— Task objective —
When you find the line with "This screenshot has height=385, width=645." among the records below, reproduce it and each line after it exactly, ending with the line with "Task: Click the Preview panel title".

— Extracted records —
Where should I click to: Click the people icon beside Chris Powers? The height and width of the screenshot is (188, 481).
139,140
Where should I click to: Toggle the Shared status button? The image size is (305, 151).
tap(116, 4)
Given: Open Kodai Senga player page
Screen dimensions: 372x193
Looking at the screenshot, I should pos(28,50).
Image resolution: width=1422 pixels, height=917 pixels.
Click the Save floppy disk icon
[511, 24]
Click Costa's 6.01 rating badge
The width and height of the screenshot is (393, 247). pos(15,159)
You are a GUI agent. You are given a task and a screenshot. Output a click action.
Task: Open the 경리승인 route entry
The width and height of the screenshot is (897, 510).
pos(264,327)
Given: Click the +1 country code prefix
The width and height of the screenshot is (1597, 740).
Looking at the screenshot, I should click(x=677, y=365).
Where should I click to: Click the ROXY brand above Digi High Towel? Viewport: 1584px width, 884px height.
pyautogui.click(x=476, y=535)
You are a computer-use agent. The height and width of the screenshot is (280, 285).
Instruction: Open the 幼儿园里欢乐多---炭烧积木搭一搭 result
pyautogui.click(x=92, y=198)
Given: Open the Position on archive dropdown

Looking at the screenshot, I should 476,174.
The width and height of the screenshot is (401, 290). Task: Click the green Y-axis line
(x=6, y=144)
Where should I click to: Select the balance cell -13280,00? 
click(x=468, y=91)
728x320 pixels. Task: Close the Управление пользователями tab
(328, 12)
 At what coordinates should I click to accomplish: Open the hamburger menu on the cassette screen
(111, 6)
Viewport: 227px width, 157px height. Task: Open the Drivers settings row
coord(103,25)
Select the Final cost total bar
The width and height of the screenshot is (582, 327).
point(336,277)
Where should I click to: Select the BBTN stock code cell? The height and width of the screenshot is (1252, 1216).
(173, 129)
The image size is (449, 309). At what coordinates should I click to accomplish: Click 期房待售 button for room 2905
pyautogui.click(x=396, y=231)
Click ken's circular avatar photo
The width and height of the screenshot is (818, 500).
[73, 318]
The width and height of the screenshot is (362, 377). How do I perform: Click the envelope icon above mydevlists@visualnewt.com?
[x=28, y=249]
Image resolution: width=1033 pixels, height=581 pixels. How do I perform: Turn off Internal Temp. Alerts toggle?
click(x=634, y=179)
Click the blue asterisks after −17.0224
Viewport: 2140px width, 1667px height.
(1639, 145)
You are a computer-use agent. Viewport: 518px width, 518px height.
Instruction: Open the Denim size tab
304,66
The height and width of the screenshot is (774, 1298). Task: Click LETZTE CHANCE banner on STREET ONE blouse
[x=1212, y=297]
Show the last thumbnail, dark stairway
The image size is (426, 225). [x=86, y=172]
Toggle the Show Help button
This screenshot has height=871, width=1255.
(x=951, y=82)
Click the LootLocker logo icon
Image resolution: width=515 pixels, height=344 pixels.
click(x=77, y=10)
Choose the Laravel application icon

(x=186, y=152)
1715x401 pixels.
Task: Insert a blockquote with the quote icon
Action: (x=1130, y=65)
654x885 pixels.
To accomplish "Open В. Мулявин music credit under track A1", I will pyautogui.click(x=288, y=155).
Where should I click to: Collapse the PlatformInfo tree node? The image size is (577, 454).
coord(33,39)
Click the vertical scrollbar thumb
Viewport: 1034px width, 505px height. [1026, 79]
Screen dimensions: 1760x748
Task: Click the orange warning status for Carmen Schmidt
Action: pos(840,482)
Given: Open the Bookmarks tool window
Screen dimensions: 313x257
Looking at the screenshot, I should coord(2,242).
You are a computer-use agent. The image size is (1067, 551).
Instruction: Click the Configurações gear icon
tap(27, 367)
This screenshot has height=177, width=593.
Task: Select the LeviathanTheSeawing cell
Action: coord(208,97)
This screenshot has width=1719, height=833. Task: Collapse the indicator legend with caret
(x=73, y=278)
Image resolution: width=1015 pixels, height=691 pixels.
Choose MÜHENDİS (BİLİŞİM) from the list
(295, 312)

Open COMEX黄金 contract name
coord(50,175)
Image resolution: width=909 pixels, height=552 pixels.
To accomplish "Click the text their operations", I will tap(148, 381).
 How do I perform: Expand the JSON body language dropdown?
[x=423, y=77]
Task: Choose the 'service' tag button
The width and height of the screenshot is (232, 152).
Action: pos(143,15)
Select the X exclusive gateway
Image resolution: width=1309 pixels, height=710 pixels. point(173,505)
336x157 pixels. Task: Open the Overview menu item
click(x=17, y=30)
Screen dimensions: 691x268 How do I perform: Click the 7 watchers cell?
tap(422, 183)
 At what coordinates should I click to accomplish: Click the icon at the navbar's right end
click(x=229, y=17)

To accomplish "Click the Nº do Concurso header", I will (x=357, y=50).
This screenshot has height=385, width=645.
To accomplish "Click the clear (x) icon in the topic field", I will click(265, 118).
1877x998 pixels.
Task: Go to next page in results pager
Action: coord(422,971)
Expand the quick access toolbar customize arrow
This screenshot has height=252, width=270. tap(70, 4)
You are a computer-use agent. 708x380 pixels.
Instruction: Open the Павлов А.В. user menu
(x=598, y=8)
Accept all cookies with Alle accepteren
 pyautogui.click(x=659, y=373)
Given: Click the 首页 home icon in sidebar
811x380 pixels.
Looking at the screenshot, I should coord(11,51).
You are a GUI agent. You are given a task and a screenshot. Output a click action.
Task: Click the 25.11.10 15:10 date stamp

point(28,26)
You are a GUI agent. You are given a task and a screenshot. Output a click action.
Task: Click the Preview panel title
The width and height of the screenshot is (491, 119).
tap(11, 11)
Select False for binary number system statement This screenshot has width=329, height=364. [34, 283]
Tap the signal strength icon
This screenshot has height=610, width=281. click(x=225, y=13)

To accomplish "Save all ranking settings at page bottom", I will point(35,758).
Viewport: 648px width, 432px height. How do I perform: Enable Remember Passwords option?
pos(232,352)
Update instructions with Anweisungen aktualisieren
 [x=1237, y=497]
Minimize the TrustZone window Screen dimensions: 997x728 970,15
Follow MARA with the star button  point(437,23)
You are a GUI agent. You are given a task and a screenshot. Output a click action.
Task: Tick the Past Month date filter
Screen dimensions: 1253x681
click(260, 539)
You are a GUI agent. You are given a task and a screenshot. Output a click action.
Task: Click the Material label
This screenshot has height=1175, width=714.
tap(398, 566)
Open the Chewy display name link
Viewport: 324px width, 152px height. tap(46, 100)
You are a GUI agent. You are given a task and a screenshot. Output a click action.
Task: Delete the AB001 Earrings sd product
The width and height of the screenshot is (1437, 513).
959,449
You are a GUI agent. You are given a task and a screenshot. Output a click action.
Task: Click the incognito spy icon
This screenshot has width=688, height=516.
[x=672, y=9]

— Solution —
This screenshot has height=385, width=645.
To accomplish "Click the clear (x) icon in the topic field", I will click(265, 118).
1877x998 pixels.
Task: Go to next page in results pager
Action: coord(422,971)
Expand the quick access toolbar customize arrow
This screenshot has height=252, width=270. tap(70, 4)
You are a computer-use agent. 708x380 pixels.
Instruction: Open the Павлов А.В. user menu
(x=598, y=8)
Accept all cookies with Alle accepteren
 pyautogui.click(x=659, y=373)
Given: Click the 首页 home icon in sidebar
811x380 pixels.
Looking at the screenshot, I should coord(11,51).
You are a GUI agent. You are given a task and a screenshot. Output a click action.
Task: Click the 25.11.10 15:10 date stamp

point(28,26)
You are a GUI agent. You are given a task and a screenshot. Output a click action.
Task: Click the Preview panel title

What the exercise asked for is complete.